Met de eerste in dit onderdeel voorgestelde wijziging wordt aangesloten bij de voorgestelde wijzigingen van artikel 2:45, eerste lid, van de Wft. Voor de toelichting op de voorgestelde wijzigingen wordt verwezen naar de toelichting op de in artikel I, onderdeel XX, voorgestelde wijzigingen van artikel 2:45 van de Wft.

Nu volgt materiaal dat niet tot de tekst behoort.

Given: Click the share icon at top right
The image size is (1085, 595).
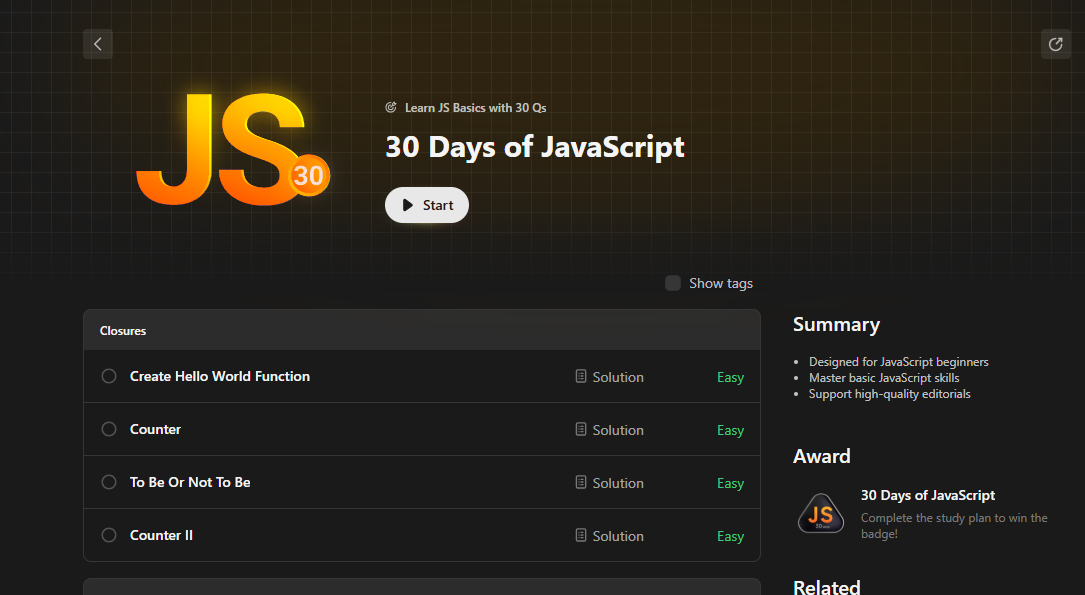Looking at the screenshot, I should pos(1055,44).
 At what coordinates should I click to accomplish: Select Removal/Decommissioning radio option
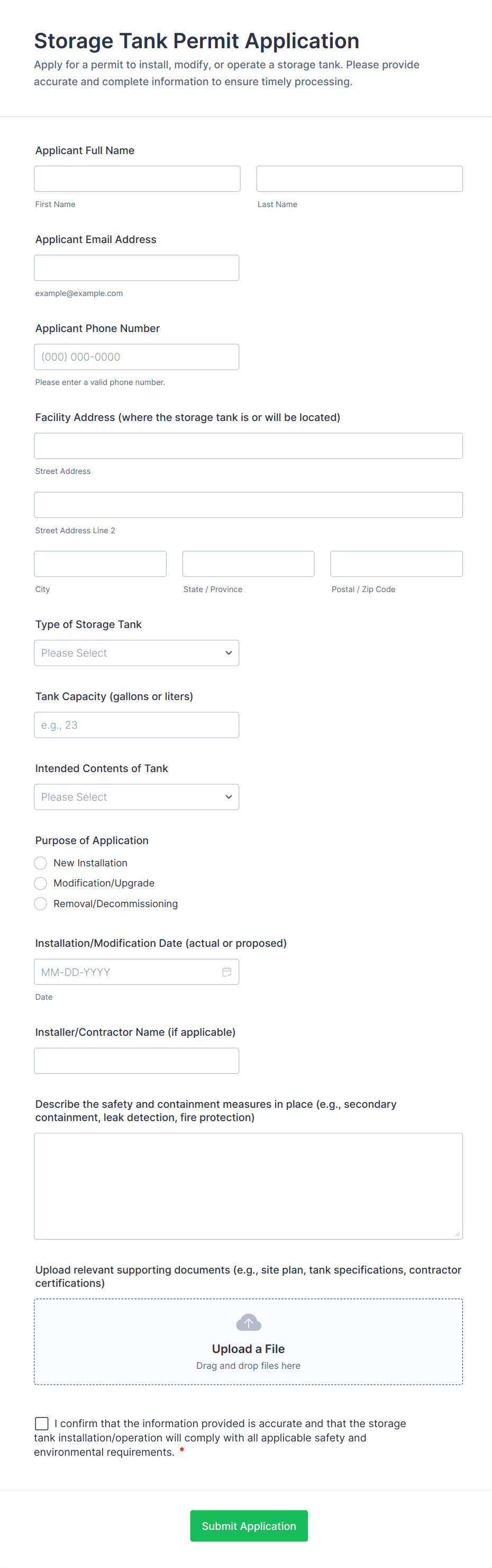pos(41,903)
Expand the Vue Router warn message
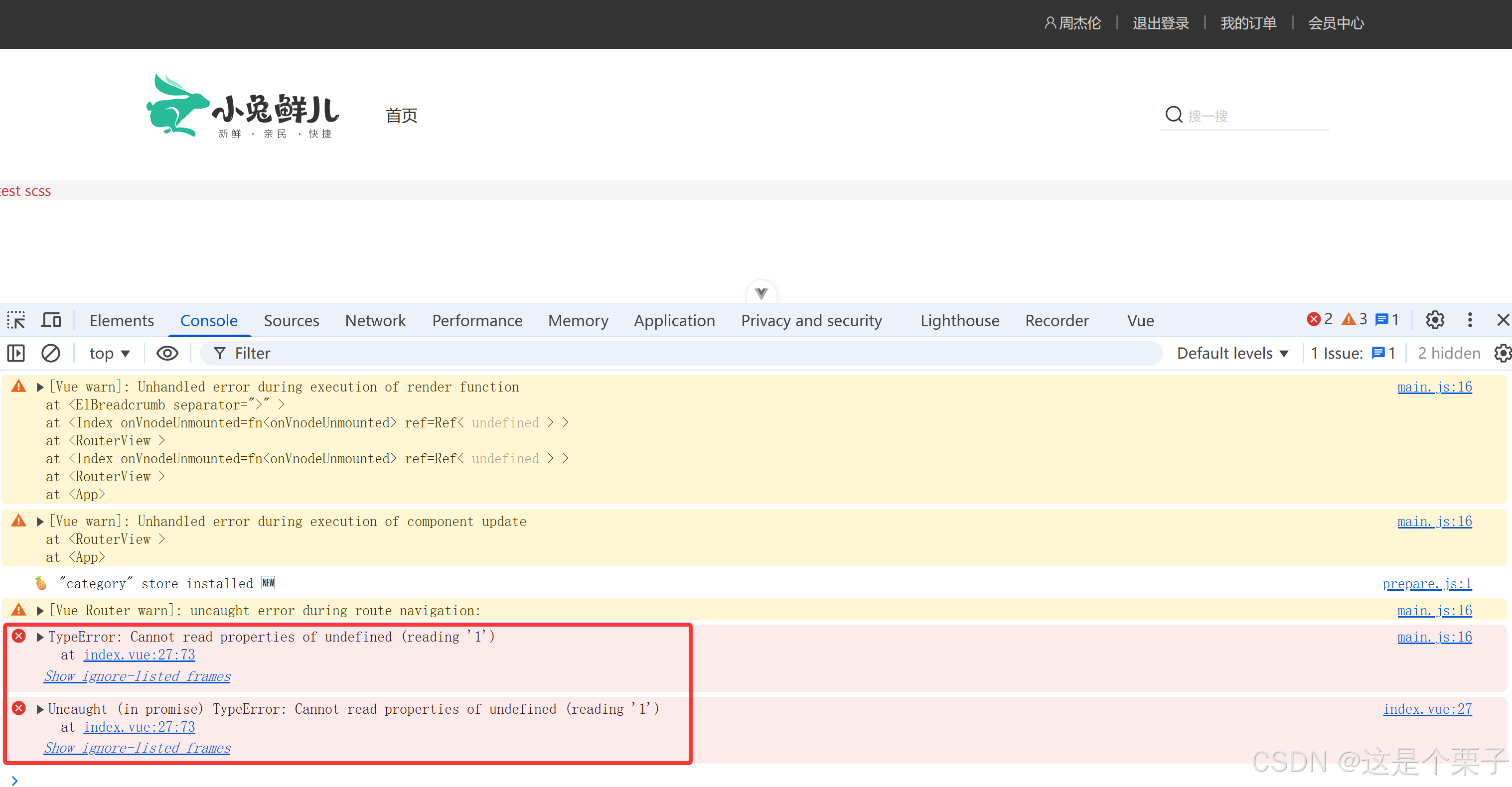This screenshot has height=787, width=1512. tap(40, 611)
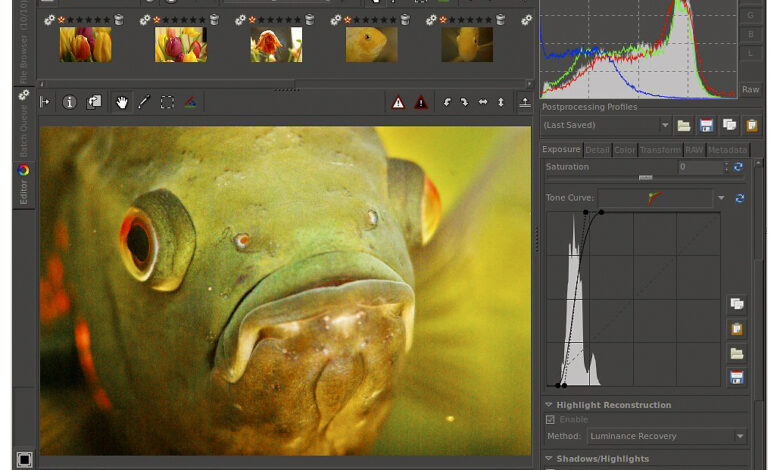The image size is (780, 470).
Task: Reset the Saturation value
Action: 739,168
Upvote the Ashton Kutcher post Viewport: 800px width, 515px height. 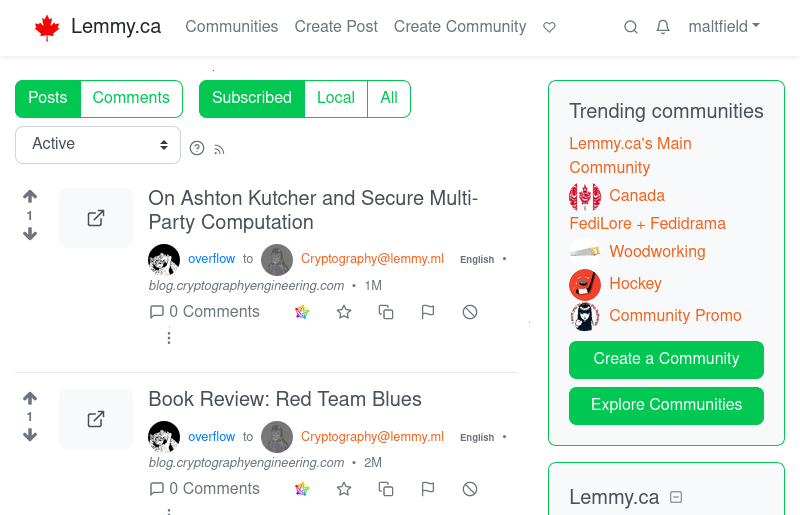pyautogui.click(x=30, y=197)
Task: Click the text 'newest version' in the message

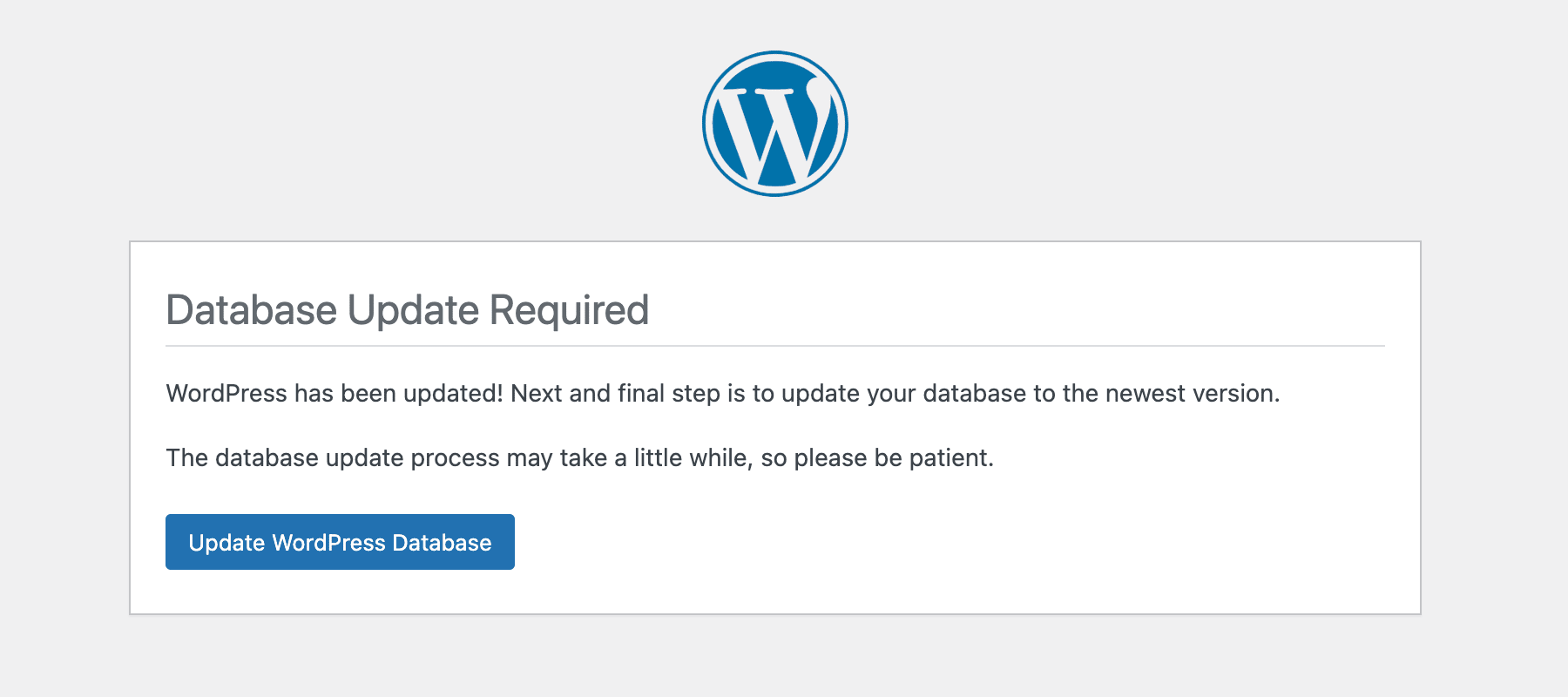Action: (x=1193, y=394)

Met de tweede en derde in dit onderdeel voorgestelde wijzigingen worden wijzigingen voorgesteld die in het verlengde liggen van de in dit wetsvoorstel voorgestelde wijzigingen van artikel 2:10. Voor de toelichting op de voorstelde wijzigingen wordt verwezen naar de toelichting op de in artikel artikel I, onderdeel KK, voorgestelde wijzigingen van artikel 2:10 van de Wft.

RR

Uit artikel 3:6 van de Wft blijkt wanneer een waarborg- of garantiefonds als bedoeld in dat artikel een vergunning nodig heeft voor de uitoefening van het bedrijf van schadeverzekeraar, en wanneer een dergelijk fonds deze vergunning niet nodig heeft. Dientengevolge moet worden geconstateerd dat, als een dergelijk fonds op grond van artikel 3:6 van de Wft een vergunning voor de uitoefening van het bedrijf van schadeverzekeraar nodig heeft, ingevolge dat artikel hetgeen in de Wft is bepaald met betrekking tot onder andere de aanvraag van deze vergunning in het Deel Markttoegang financiële ondernemingen en het uitoefenen van het bedrijf van schadeverzekeraar in het Deel Prudentieel toezicht financiële ondernemingen en het Deel Gedragstoezicht financiële ondernemingen, van toepassing is op dit fonds. Evenzeer is hetgeen in de Wft is bepaald met betrekking tot de aanvraag van een dergelijke vergunning en de uitoefening van dat bedrijf, ingevolge artikel 3:6 van de Wft niet van toepassing op waarborg- of garantiefondsen waarop artikel 3:6, tweede, derde of vierde lid, van de Wft van toepassing is aangezien deze waarborg- of garantiefondsen niet over een dergelijke vergunning hoeven te beschikken (met dien verstande dat een dergelijk fonds in dat geval altijd de vrijheid behoudt om ervoor te kiezen om alsnog een dergelijke vergunning aan te vragen en te voldoen aan hetgeen daaromtrent en met betrekking tot de uitoefening van het bedrijf van schadeverzekeraars is bepaald in de Wft).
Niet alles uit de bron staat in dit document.